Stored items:
★ ★ ★ ★ ★ ★ ★

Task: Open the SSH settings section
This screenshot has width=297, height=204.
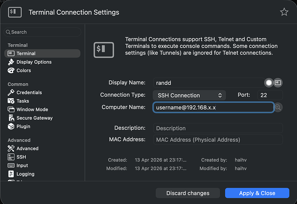Action: tap(21, 157)
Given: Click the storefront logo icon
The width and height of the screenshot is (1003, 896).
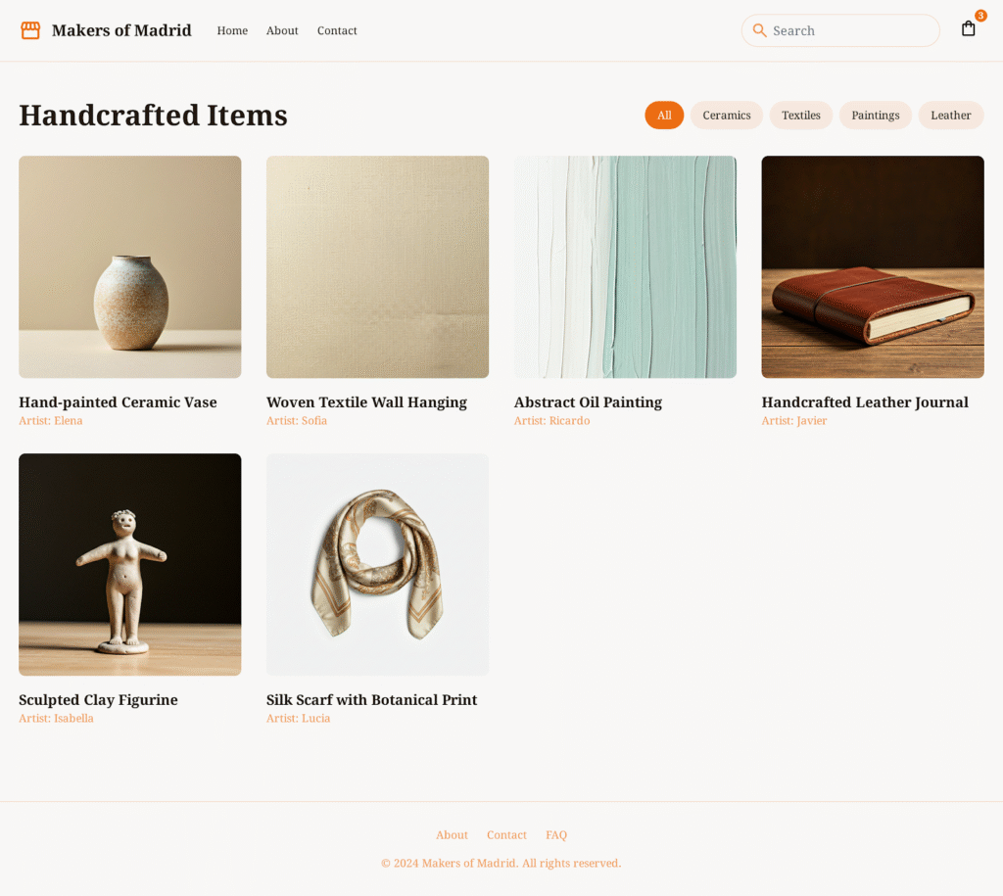Looking at the screenshot, I should click(30, 30).
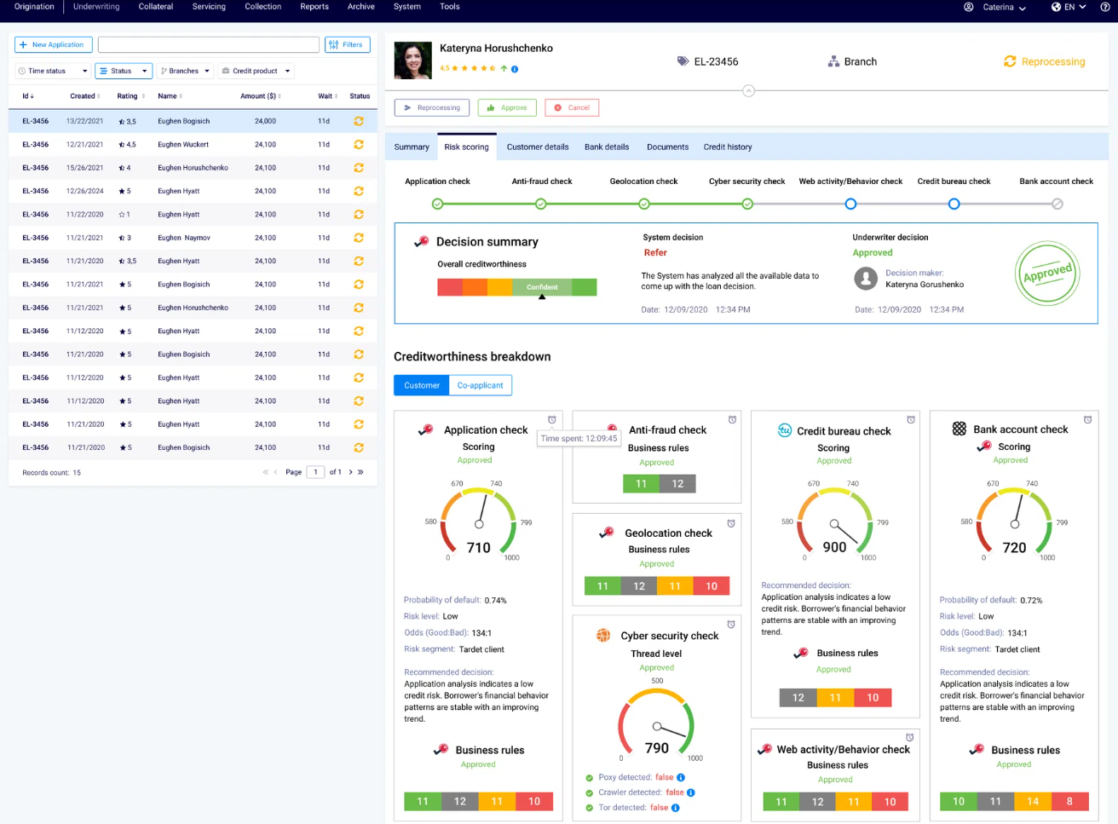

★ ★ ★ ★ ★ ★ ★

* [Exercise aim] Exactly as written, restate the lines from the one that contains "This screenshot has width=297, height=204." through the final line of the data, both ends included, but leave out the pictures.

* [Answer section]
This screenshot has width=297, height=204.
Action: tap(21, 157)
Given: Click the storefront logo icon
The width and height of the screenshot is (1003, 896).
Looking at the screenshot, I should click(30, 30).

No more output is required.